Destroying information is never good.
You can get some of the way there now by making use of tags or branch labels or something.
At one point, i wrote a Mercurial hook that would sit in the central repository add a tag every time someone pushed. Then, only tagged commits would be considered first-class parts of history. There are numerous problems with this, not least that none of the existing tooling is aware of this convention. The fact that Mercurial tags live in commits, which pushers then have to immediately pull, was also very awkward.
You can use branches in a similar way: do all the intermediate, historical-footnote, commits in a development branch, and merge into a master branch to publish them. Then only consider commits in the master branch to be first-class. This is roughly Git Flow, isn't it? Again, the tooling doesn't quite do everything you'd want it to around this.

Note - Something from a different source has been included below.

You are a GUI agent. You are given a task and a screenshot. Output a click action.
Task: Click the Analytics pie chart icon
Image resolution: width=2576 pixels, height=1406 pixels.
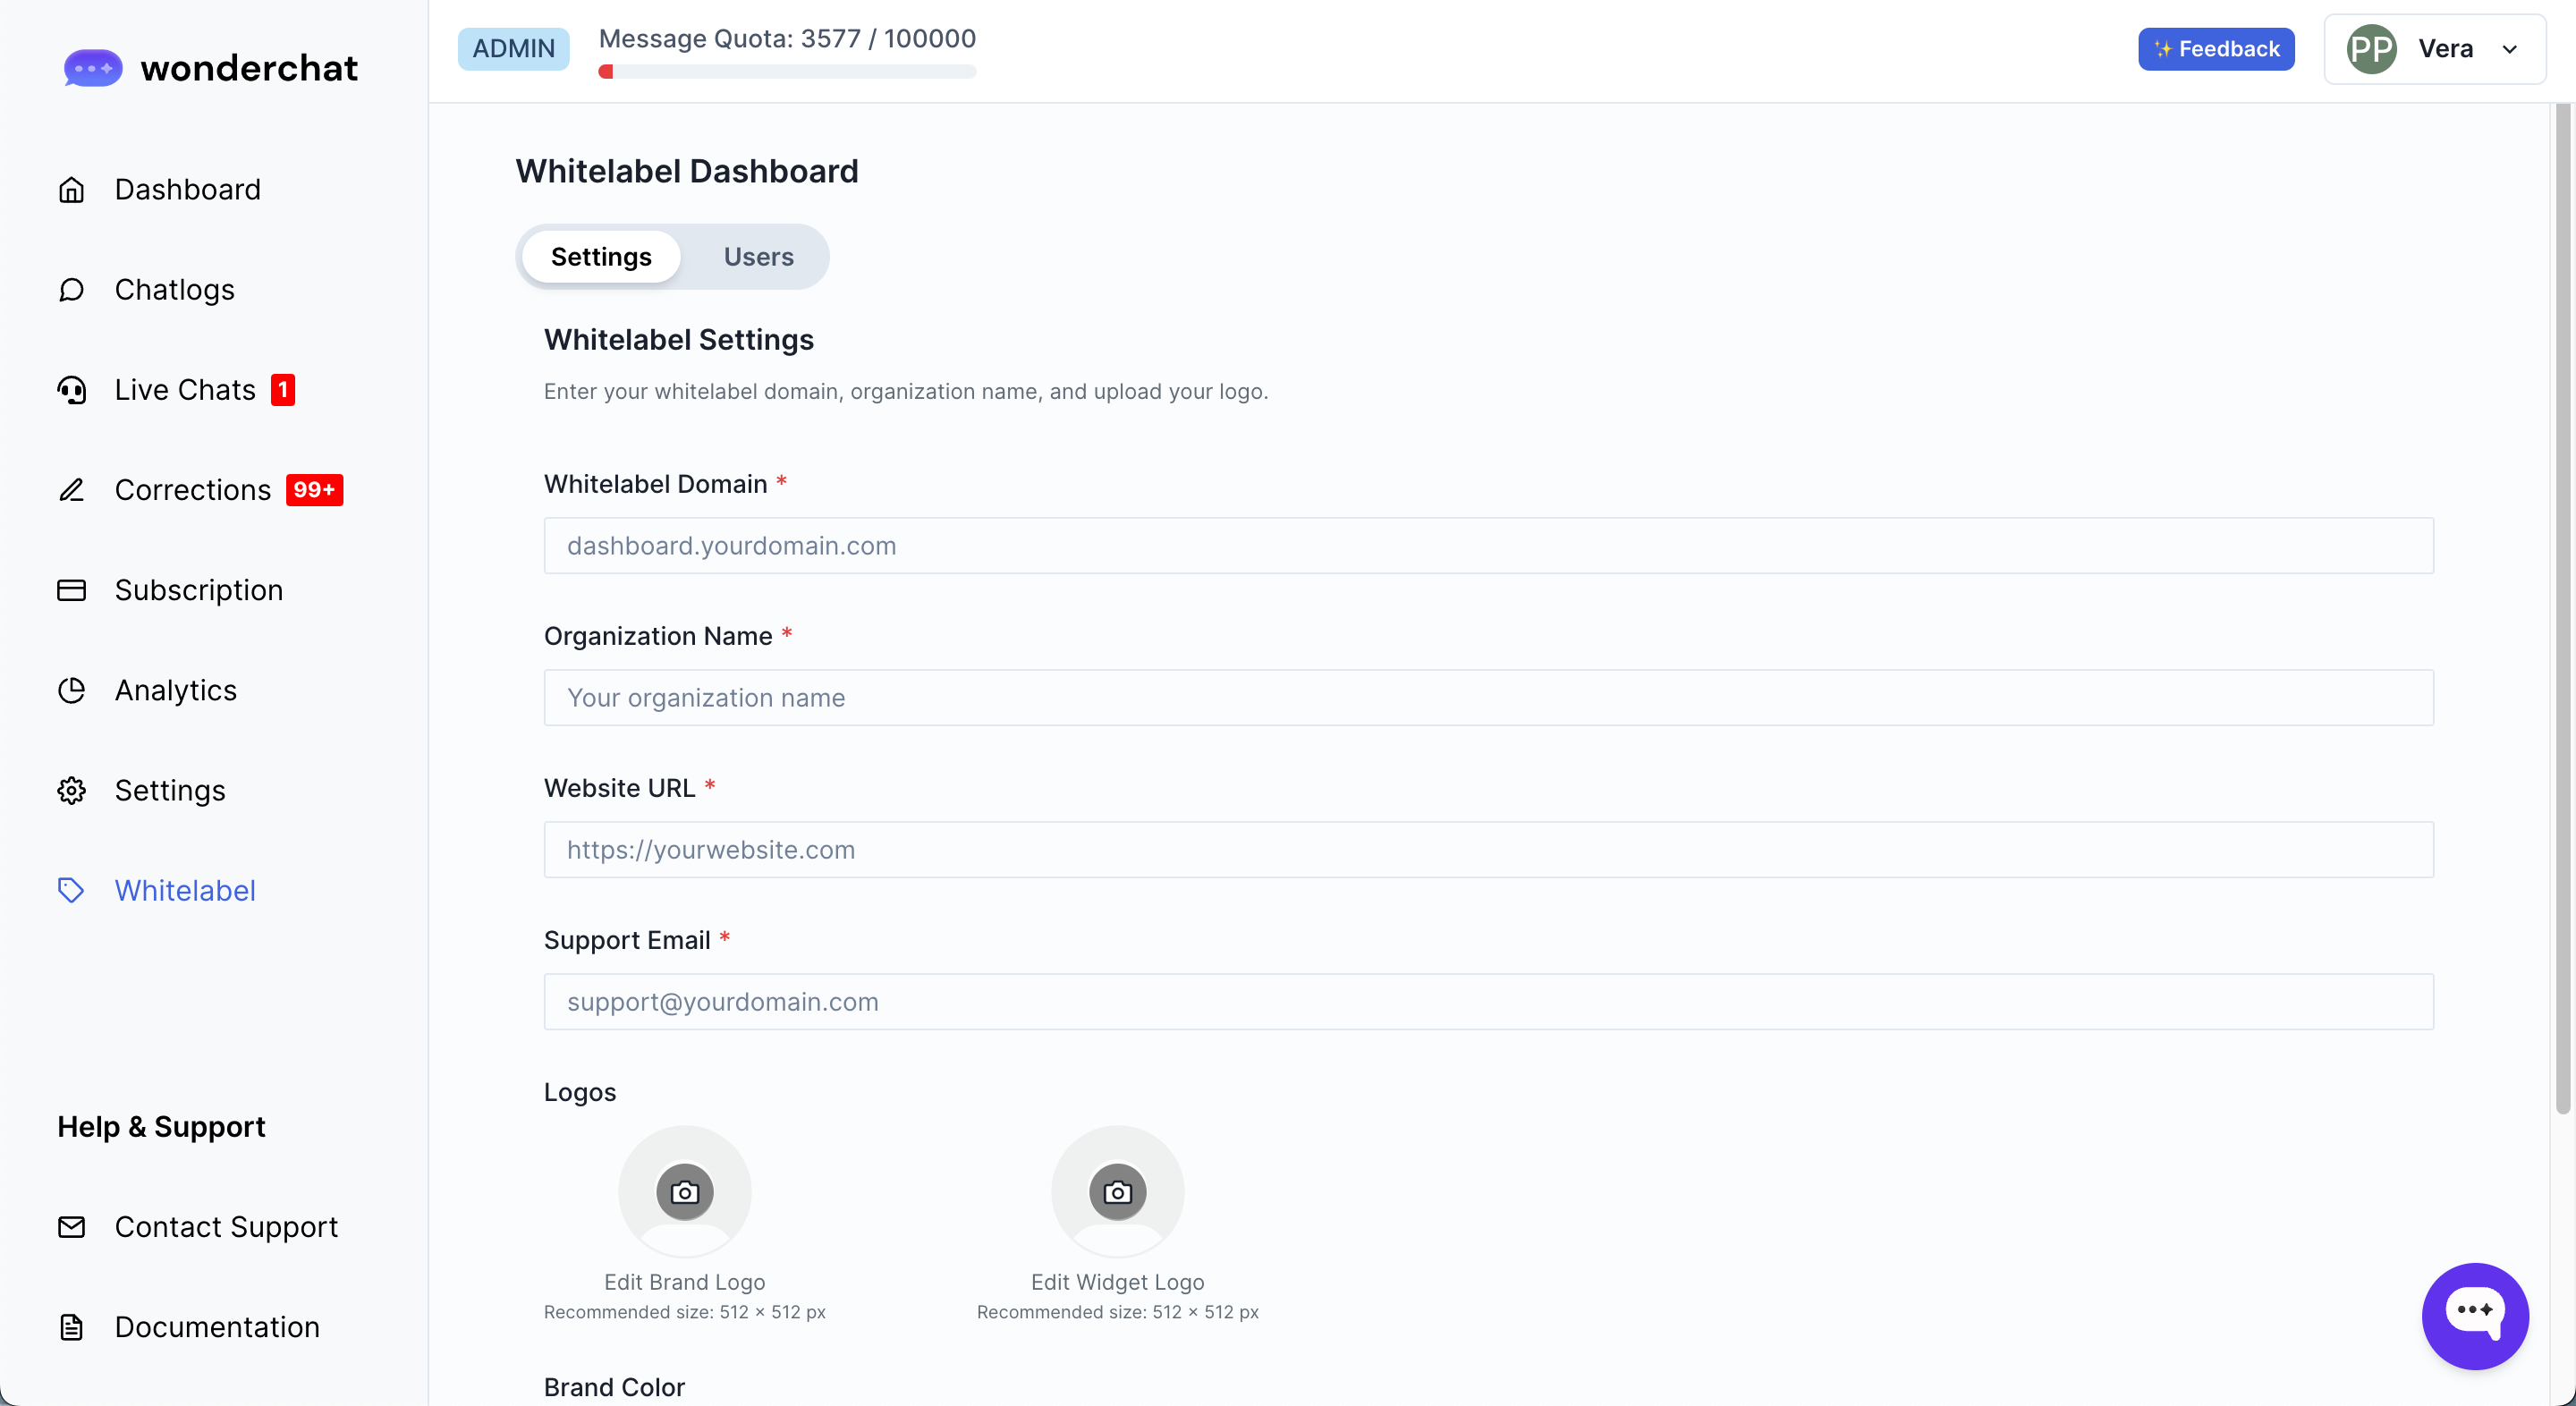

At least when I was there, the first sentence was true for Facebook. There was/is a separate repo for Thrift services (largely C++, but also Java, Python, and more), each Thrift service is a deployable. The deployables could be pushed at separate times and were usually pushed by teams themselves on their own schedules. The process was still frictionless and trunk-based: only difference was having to type a few well documented commands to push the service yourself. This may changed since, however.